CALIFORNIA BECOMES SECOND STATE TO MANDATE PAID SICK LEAVE
By Chris Micheli

California became just the second state in the nation to mandate employers provide paid sick leave to employees. Assembly Bill 1522, authored by Assemblywoman Lorena Gonzalez (D-San Diego), imposes this mandate upon businesses by requiring both small and large employers to provide mandatory, protected, paid sick leave to their employees.
AB 1522 enacted the “Healthy Workplaces, Healthy Families Act of 2014” and provides that an employee who, on or after July 1, 2015, works in California for 30 or more days within a year from the commencement of employment is entitled to paid sick days for certain prescribed purposes, to be accrued at a rate of no less than one hour for every 30 hours worked. The rate of paid sick leave shall be the employee’s hourly wage. Exempt employees are deemed to work 40 hours per week.
The purpose of the paid sick leave mandate is for the employee to care for himself or herself, or for the employee to care for a sick family member. The employer must provide the paid sick days, upon the oral or written request of an employee, primarily for care or treatment of an existing health condition or preventive care, but also for victims of domestic violence or sexual assault.
An employer cannot require the employee to search for or find a replacement worker to cover the days during which the employee uses the paid sick leave. And an employer cannot deny an employee the right to use accrued sick days, or to take retaliatory action. The new law does allow existing employer policies that meet or exceed the new mandate to remain in place.

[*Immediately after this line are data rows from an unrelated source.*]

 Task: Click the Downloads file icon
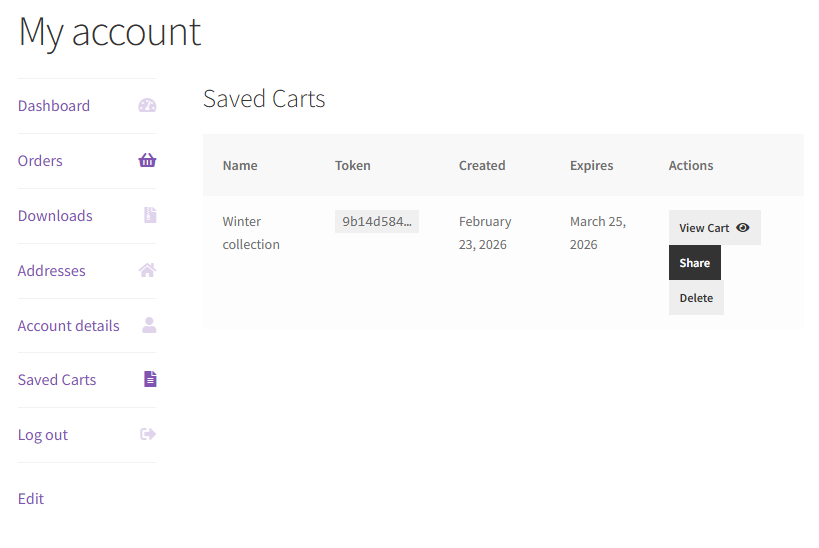pyautogui.click(x=149, y=216)
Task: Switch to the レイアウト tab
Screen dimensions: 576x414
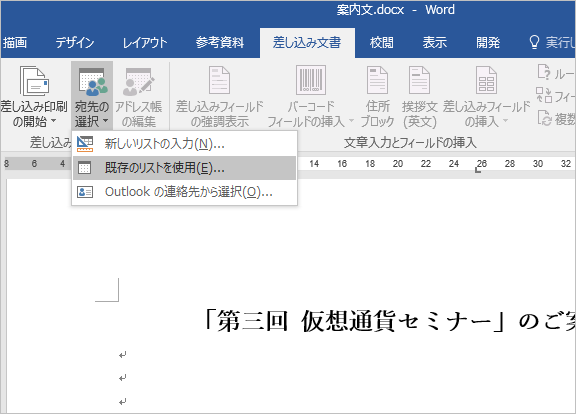Action: 145,43
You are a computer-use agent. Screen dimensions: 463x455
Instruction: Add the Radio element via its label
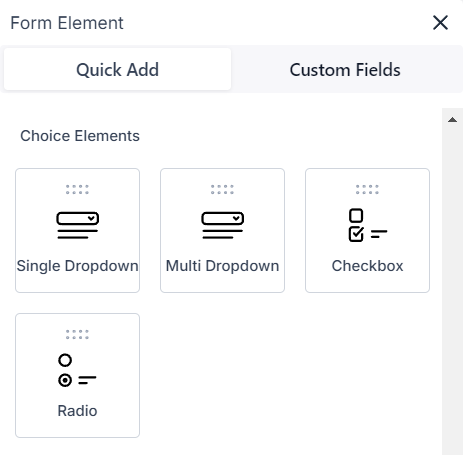point(77,411)
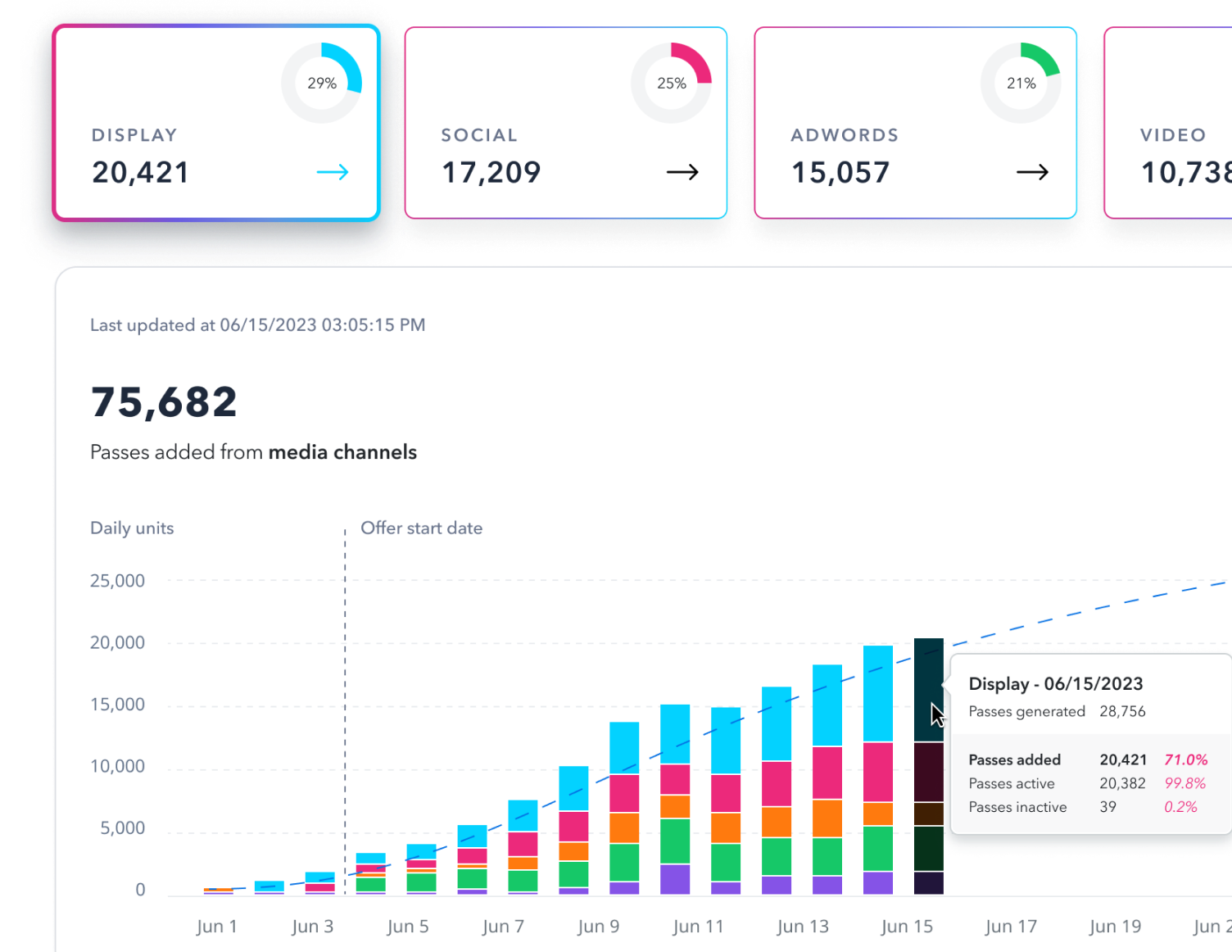
Task: Click the 29% donut chart on Display
Action: click(x=322, y=83)
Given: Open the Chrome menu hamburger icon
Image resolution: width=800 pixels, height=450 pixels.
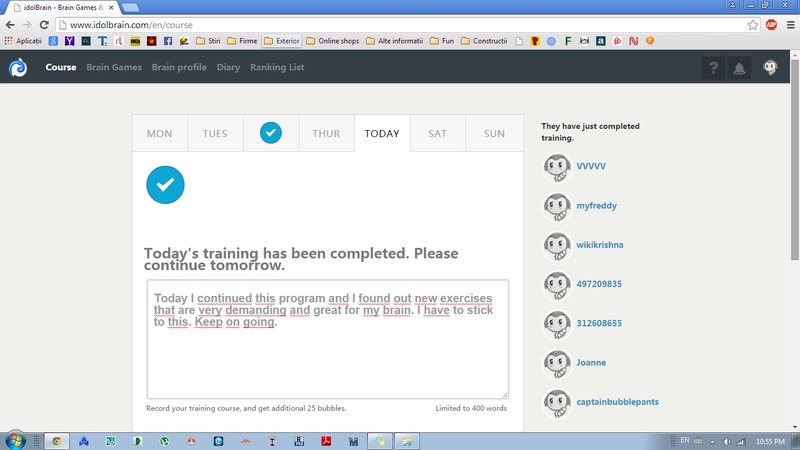Looking at the screenshot, I should [789, 24].
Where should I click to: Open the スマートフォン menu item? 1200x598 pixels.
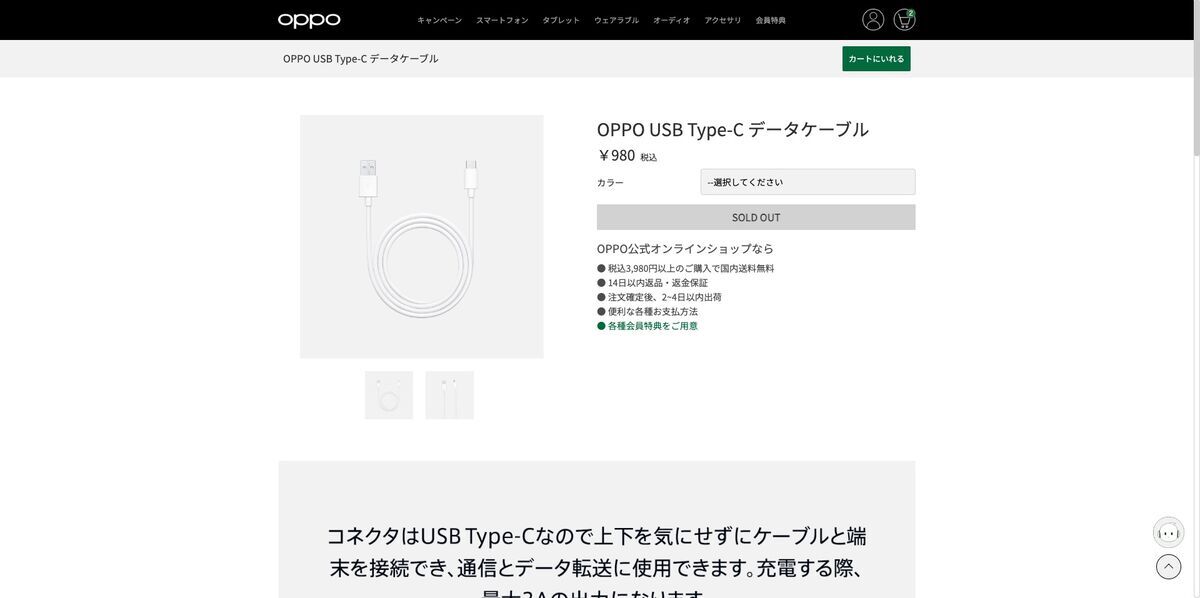point(502,20)
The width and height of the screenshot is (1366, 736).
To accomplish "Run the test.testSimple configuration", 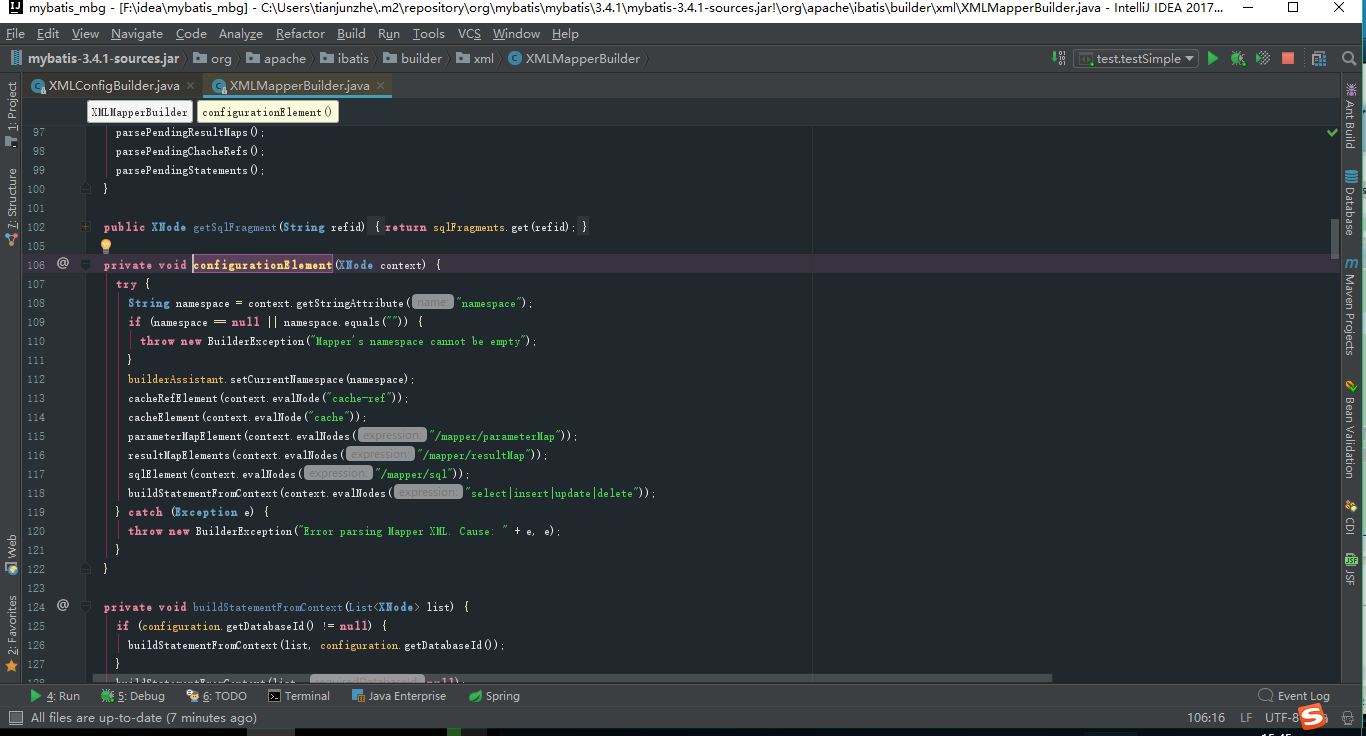I will click(1213, 58).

The allowance of any unused sick leave accrued in the preceding year to be carried over to the next year is a significant change in existing law. However, no accrual or carryover is required if the full amount of leave is received at the beginning of each year, and an employer is not required to provide compensation to an employee for accrued, unused paid sick days upon termination, resignation, retirement, or other separation from employment. An employer may cap total accrual at 48 hours or 6 days. An employer must provide an employee with written notice of available sick time on either the employee’s itemized wage statement or in a separate writing with the payment of wages.
AB 1522 provides that an employee “may determine how much paid sick leave he or she needs to use,” although the employer may set a reasonable minimum increment (not more than 2 hours).” There is also a notice requirement in that an employee shall provide “reasonable advance notification” if the need for sick leave is foreseeable. If the need is unforeseeable, then the employee must provide notice “as soon as practicable.”
The new law provides that an employee is entitled to use accrued sick days beginning on the 90th day of employment, but authorizes an employer to limit an employee's use of paid sick days to 24 hours or 3 days in each year of employment. AB 1522 prohibits an employer from discriminating or retaliating against an employee who requests paid sick days, and it requires employers to satisfy specified posting, notice and recordkeeping requirements. The Labor Commissioner will create a poster containing the required information that the employer must display “in a conspicuous place.” Willful violation results in a $100 civil penalty. Current state law already requires employers to post more than 15 different notices at their worksite.
AB 1522 requires the Labor Commissioner to enforce these requirements, including the investigation, mitigation, and relief of violations of these requirements. Moreover, the Labor Commissioner is authorized to impose specified administrative fines for violations and allows the Commissioner or the Attorney General to recover specified civil penalties against an offender who violated these provisions on behalf of the aggrieved, as well as attorney's fees, costs, and interest.
While some larger employers in California provide paid sick leave or paid time off, AB 1522 mandates paid sick leave for part-time and seasonal workers, not just full-time employees. The term “employee” is only defined in the context of four exclusions. As such, it must be read expansively to apply to every employee, except those excluded.
The bill only exempts those covered by a valid collective bargaining agreement (CBA), an employee in the construction industry covered by a valid collective bargaining agreement, a provider of in-home supportive service workers, and an individual employed by an air carrier as either a flight deck or cabin crew member from the law’s mandate.
Finally, the bill amends Section 2810.5 of the Labor Code by adding an additional requirement to the employer written notice that an employee may accrue and use sick leave; has a right to request and use accrued paid sick leave; may not be terminated or retaliated against for using or requesting the use of accrued paid sick leave; and has the right to file a complaint against an employer who retaliates.

Chris Micheli is a principal with Aprea & Micheli, Inc., a Sacramento-based government affairs firm, and has been a lobbyist for the past 20 years.